Comme son nom l’indique, la course des 24 Heures du Mans dure une journée complète. Une journée de bataille acharnée, de lutte contre la météo, contre les déboires mécaniques, aussi. À cette échelle, réaliser la pole position pour partir quelques mètres devant ses adversaires ne semble pas représenter un avantage si important. Et pourtant, à travers les âges, certains se sont fait une spécialité de cet exercice si particulier.

Dans l’ordre des numéros

La chasse à la pole position, et donc, au record de la piste, a mis assez longtemps à émerger. Avant 1963, l’ordre de départ était défini par la cylindrée des voitures. Ceux dotés des plus gros moteurs, auxquels étaient attribués les plus petits numéros, bénéficiaient des meilleures places. Cet ordre décroissant était respecté afin que les véhicules les moins puissants ne gênent pas les favoris dès l’entame, et vice-versa.

Les essais servaient avant tout à tester, sans nécessairement chercher à pousser au maximum. Entre 1923 et 1939, c’est surtout le record du tour en course qui intéresse journaux et compétiteurs. Mais cela est souvent éclipsé par la distance parcourue en 24 heures, reprise par les constructeurs dans les publicités. À l’époque, l’ACO désirait davantage mettre à l’épreuve l’endurance des voitures plutôt que leur vitesse intrinsèque.

Seuls, les chevaux ne suffisent pas

Il faut réunir trois paramètres primordiaux pour espérer réaliser un tour d’anthologie. Premièrement, un règlement avantageux, qui offre la possibilité aux véhicules d’exprimer leur pleine puissance. Cela n’a pas toujours été le cas, car d’autres objectifs ont aussi été désirés par l’ACO – la réduction des coûts ou baisse de la consommation – et ceux-ci ralentissent généralement les voitures de pointe. Deuxièmement, un circuit optimal.

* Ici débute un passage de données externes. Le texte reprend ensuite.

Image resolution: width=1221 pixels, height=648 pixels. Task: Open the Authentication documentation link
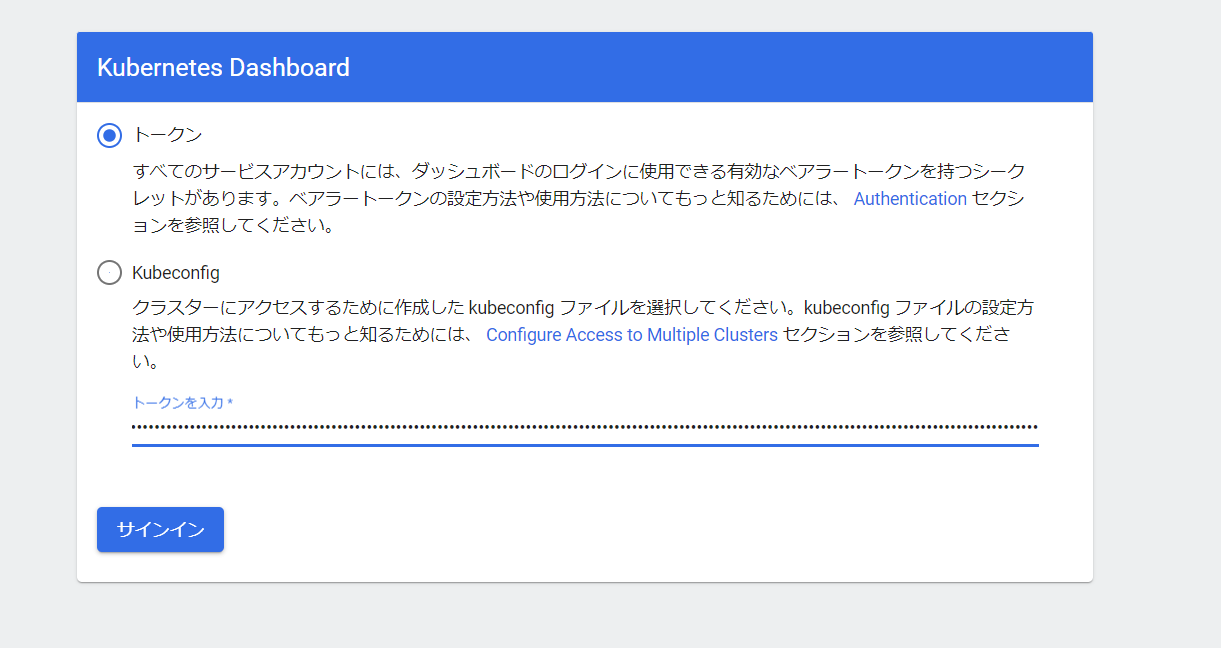pyautogui.click(x=910, y=198)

Cela n’est plus une préoccupation de nos jours, mais en 1923, la piste était longue et jonchée de graviers, tandis qu’elle était constituée d’un très beau bitume en 1939. Les progrès en matière de revêtements réalisés par l’Automobile Club de l’Ouest ont permis une fulgurante amélioration du record du tour sur cette période.

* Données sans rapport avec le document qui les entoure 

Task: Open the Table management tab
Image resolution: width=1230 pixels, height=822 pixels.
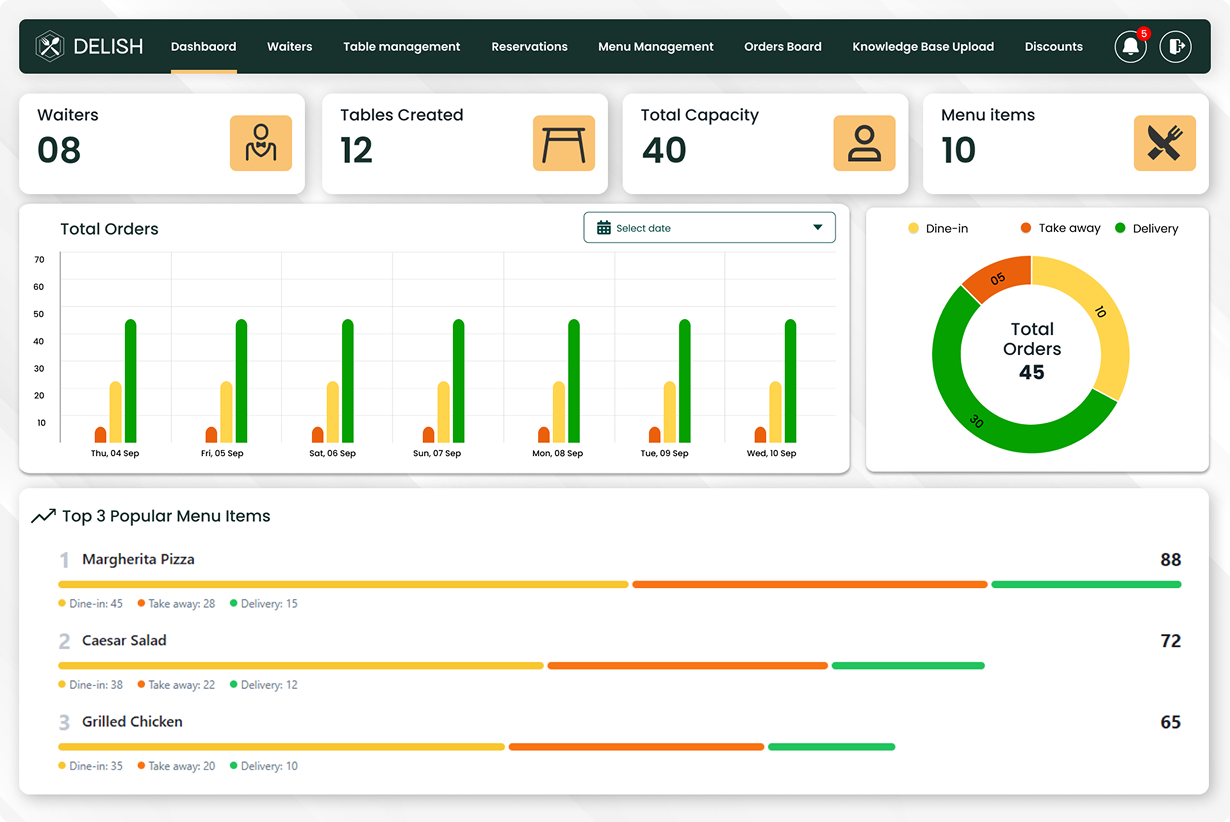Action: pyautogui.click(x=401, y=47)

La vitesse sur un seul tour n'était pas la préoccupation principale d'André Rossignol et Robert Bloch, vainqueurs des 24 Heures du Mans 1926 sur Lorraine-Dietrich.
La vitesse sur un seul tour n'était pas la préoccupation principale d'André Rossignol et Robert Bloch, vainqueurs des 24 Heures du Mans 1926 sur Lorraine-Dietrich.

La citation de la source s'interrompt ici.